A court which grants a judgment by default like the judgments we are presently concerned with, does not grant the judgment on the basis that he defendant does not have a defence: it grants the judgment on the basis that the defendant has been notified of the plaintiff’s claims as required by the rules, that the defendant, not having given notice of an intention to defend, is not defending the matter and that the plaintiff is in terms of the rules entitled to the order sought. He existence or non-existence of a defence on the merits is an irrelevant consideration and, if subsequently disclosed, cannot transform a validly obtained judgment into an erroneous one.”
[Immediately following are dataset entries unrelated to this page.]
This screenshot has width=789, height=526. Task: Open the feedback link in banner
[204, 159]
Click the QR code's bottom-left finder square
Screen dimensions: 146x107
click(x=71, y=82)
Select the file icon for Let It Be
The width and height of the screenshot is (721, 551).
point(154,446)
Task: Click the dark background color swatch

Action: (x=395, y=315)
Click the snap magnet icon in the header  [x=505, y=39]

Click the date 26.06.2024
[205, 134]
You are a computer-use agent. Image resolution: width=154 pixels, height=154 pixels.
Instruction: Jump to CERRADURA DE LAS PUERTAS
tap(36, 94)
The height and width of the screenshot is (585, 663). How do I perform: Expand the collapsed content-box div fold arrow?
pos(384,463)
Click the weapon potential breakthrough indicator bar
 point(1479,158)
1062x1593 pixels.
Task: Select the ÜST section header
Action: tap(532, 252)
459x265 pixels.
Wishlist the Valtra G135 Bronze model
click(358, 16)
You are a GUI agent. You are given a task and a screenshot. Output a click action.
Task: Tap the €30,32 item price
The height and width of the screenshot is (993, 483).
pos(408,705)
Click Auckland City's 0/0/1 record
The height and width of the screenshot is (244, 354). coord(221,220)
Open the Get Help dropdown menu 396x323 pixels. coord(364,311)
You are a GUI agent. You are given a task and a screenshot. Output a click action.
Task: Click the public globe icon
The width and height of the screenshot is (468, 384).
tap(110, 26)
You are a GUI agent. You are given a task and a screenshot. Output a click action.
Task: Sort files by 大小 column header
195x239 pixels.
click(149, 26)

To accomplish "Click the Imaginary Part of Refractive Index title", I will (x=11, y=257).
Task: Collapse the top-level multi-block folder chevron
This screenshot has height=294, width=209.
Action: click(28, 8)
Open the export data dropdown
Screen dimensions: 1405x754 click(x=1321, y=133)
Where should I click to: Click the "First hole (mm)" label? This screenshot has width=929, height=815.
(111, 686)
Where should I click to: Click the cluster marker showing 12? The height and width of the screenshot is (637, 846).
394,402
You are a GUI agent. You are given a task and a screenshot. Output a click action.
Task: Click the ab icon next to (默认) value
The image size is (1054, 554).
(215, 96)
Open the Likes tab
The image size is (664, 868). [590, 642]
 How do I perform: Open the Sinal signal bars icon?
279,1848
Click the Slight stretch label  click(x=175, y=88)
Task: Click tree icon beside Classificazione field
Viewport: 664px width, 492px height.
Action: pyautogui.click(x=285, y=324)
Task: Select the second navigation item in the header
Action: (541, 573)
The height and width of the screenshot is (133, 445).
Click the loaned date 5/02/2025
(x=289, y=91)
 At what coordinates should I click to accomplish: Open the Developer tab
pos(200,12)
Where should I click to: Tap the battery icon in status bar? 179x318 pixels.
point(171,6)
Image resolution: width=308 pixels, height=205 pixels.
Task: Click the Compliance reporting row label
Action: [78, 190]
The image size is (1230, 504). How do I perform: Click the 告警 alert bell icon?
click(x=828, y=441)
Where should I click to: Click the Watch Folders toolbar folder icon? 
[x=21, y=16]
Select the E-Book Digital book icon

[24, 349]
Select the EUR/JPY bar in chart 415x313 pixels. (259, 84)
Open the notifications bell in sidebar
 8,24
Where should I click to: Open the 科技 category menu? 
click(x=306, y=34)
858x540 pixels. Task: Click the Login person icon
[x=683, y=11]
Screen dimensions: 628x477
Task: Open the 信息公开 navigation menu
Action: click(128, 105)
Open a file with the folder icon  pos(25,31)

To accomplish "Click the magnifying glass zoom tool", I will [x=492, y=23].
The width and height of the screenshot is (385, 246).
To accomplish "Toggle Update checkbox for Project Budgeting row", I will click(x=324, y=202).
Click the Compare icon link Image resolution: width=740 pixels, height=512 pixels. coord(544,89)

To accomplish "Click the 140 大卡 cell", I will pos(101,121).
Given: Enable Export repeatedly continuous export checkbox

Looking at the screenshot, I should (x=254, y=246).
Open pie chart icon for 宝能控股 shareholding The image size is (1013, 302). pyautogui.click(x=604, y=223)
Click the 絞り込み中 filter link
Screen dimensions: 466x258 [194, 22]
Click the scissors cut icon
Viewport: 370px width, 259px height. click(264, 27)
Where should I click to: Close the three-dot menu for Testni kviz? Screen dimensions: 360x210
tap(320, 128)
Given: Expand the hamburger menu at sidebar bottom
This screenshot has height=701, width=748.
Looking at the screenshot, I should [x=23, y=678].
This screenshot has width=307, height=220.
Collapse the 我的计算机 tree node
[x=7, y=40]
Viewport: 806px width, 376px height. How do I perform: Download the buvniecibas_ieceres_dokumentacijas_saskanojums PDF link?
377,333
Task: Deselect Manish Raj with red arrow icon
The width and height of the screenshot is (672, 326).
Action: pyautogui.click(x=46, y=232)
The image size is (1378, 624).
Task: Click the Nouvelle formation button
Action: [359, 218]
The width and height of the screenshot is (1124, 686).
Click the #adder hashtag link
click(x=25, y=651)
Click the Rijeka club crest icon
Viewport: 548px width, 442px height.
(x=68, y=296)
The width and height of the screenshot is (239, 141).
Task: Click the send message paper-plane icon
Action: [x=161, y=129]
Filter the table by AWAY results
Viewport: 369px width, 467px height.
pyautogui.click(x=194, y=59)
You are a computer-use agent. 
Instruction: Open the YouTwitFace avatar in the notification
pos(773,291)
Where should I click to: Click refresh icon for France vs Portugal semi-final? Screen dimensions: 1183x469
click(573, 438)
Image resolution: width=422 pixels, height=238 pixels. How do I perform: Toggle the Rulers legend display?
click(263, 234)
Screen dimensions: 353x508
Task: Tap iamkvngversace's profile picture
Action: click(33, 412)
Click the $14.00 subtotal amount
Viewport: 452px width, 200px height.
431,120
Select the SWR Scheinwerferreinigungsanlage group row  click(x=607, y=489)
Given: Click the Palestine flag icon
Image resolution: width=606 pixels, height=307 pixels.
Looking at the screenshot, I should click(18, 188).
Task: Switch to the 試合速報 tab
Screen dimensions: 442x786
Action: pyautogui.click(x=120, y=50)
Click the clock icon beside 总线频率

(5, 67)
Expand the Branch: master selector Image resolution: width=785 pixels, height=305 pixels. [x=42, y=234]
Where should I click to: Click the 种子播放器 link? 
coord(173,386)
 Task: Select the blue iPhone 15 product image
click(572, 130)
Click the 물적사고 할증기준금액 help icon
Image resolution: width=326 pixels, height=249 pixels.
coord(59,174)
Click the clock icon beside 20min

[13] In the present matter, had the court been aware that Solandra Inc. is still in liquidation, it would not have acceded to the orders sought. In my considered view the orders were erroneously sought and granted in the absence of the affected party.


[14] Costs

The application for rescission brought supposedly by a company in liquidation was unsuccessful. The court had to raise the issue of whether its orders should not be rescinded, mero motu. As it turned out the order is rescindable. Although the 1st, 2nd, 3rd respondents were successful in resisting the application for rescission, on the approach triggered by the Court, they were unsuccessful. In my considered view the appropriate order of costs to be made in this matter is that each party bear its own costs.


[15] In the result the following orders are made:


  1. The orders of this court issued on the 19 October 2022 in CCA/0101/2022 are rescinded.


  1. In consequence of (i) above, Solandra Inc. (In Liquidation) be joined as the respondent.


  1. All decisions, acts and resolutions done pursuant to the orders issued on the 19 October 2022 are hereby declared null and void and without any legal consequence.



  1. Each party to bear its own costs.






_______________________

MOKHESI J


For the Applicant: Mr K. Ndebele from K. Ndebele Attorneys


For the 1st Respondent: Mr. Q. Letsika from Mei & Mei Attorneys Inc.


For the 2nd and 3rd Respondents: Adv. S. Phafane KC instructed by Mei & Mei Attorneys Inc.